Instead I'd just like to add my own personal perspective into the mix, as I've said previous to this post, I am currently 'stranded' on a drilling 'Jack-Up' rig attached to a 'Normally Unmanned installation' (NUI) and we heard of the incident late on Friday evening. We have been watching the rather sketchy updates coming in from the various news sources with a great deal of both remorse and irritated impatience. We all feel so sorry for the loss of life and the impact on those concerned must be horrendous. Also we are all interested in the outcome of the forthcoming investigations.
This brings a double burden that it is impossible to get away from. For while we need to know the reason behind the incident we also want to know exactly how this will impact on us personally in the near future.
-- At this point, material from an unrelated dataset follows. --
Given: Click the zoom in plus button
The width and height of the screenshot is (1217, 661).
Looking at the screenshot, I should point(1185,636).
Every time I find some new piece of the puzzle I can't help myself thinking, 'How will this affect me?' and then every time I find myself thinking that thought I am immediately struck by how selfish it sounds!
There is nothing I can add to the outpouring of sorrow for those who perished while simply trying to get home from their job.
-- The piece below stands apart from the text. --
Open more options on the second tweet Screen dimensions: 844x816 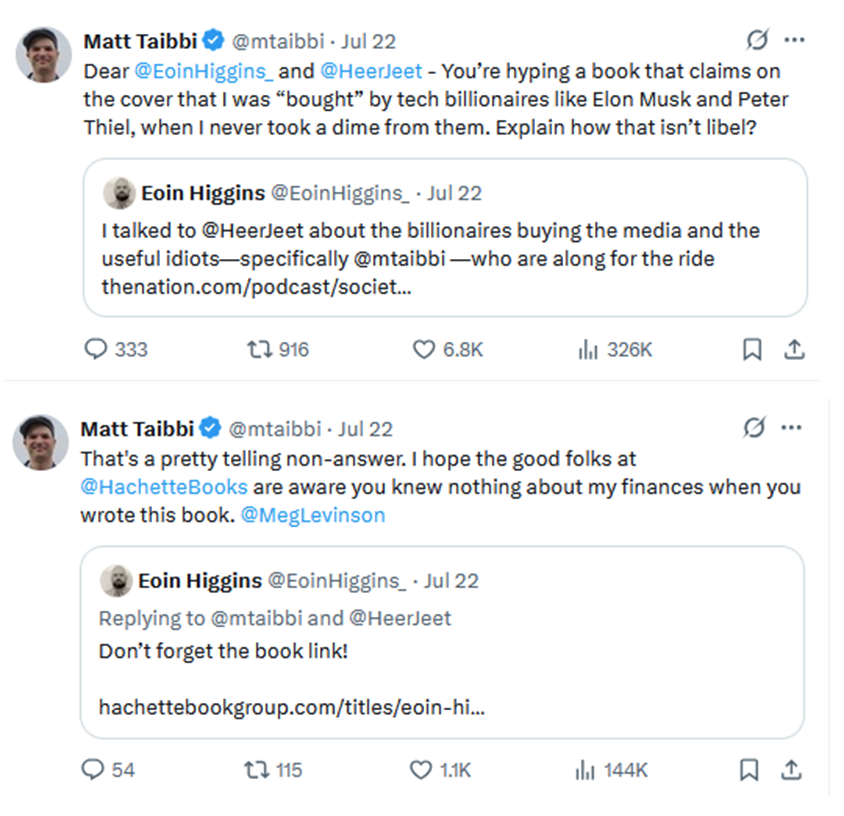[791, 428]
I had also recently posted regarding the apparent 'safety' of the recently-returned-to-service 225 class of Super Puma aircraft (return-of-the-frack.html) which now seems both redundant and rather gullible!
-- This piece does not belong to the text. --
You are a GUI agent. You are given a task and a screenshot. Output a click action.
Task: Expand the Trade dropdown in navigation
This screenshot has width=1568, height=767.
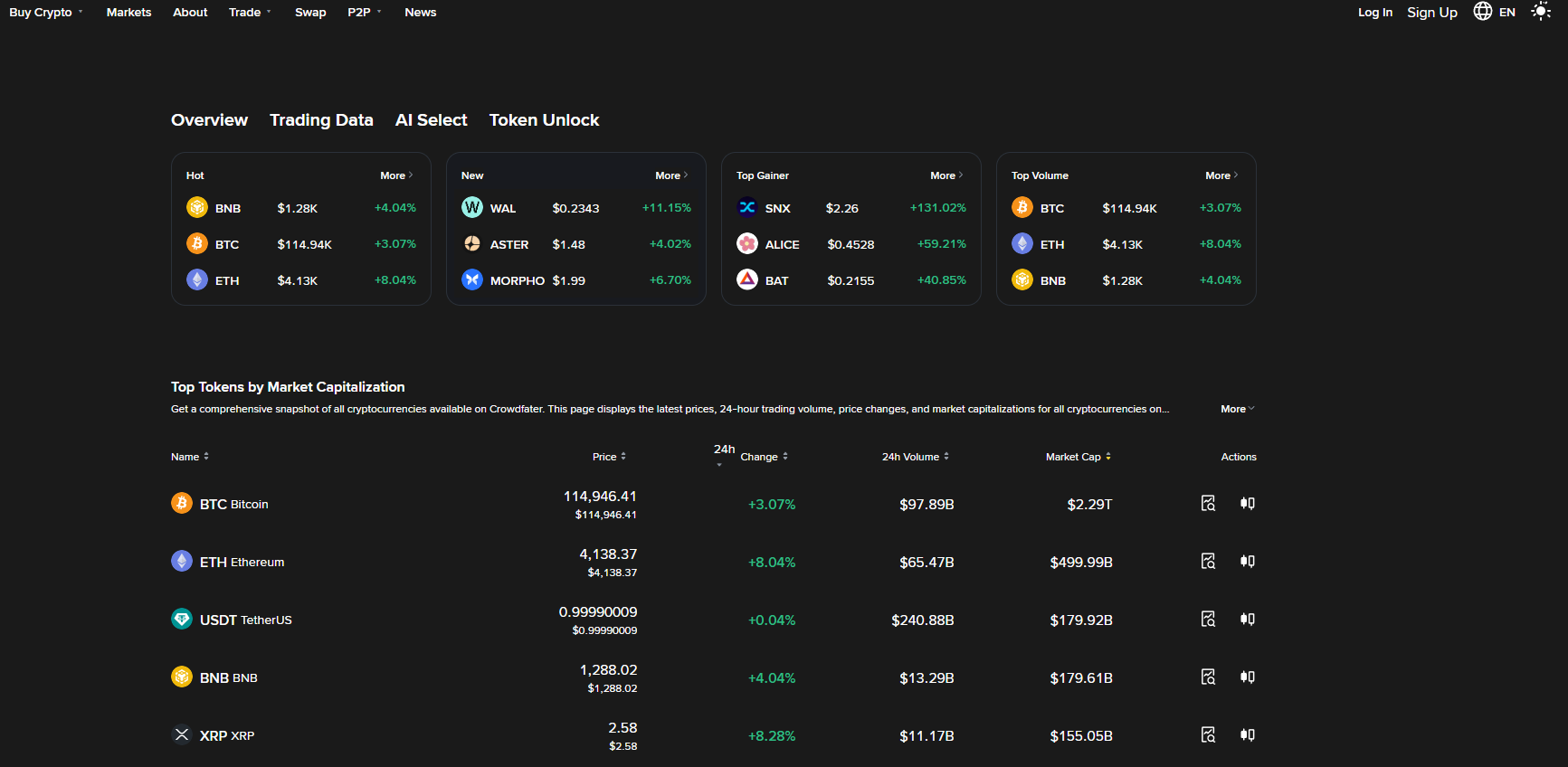click(250, 13)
But that is exactly the problem we have right now. We simply do not know the reason behind this crash and lazy speculation (the kind the internet is best placed to give) will help no-one, least of all anyone who knew those involved.
I 'shared' a very interesting status on Facebook early on Saturday morning (www.facebook.com/wray.thomson1/posts)
and it conveyed a similar feeling among a large part of the offshore worker community, me included. I found it very useful in getting across the feelings I had in my own mind and would like to thank Mr. Wray Thomson for his articulation.
However, there is one small difference I'd like to get across now (with apologies to Mr. Thomson!)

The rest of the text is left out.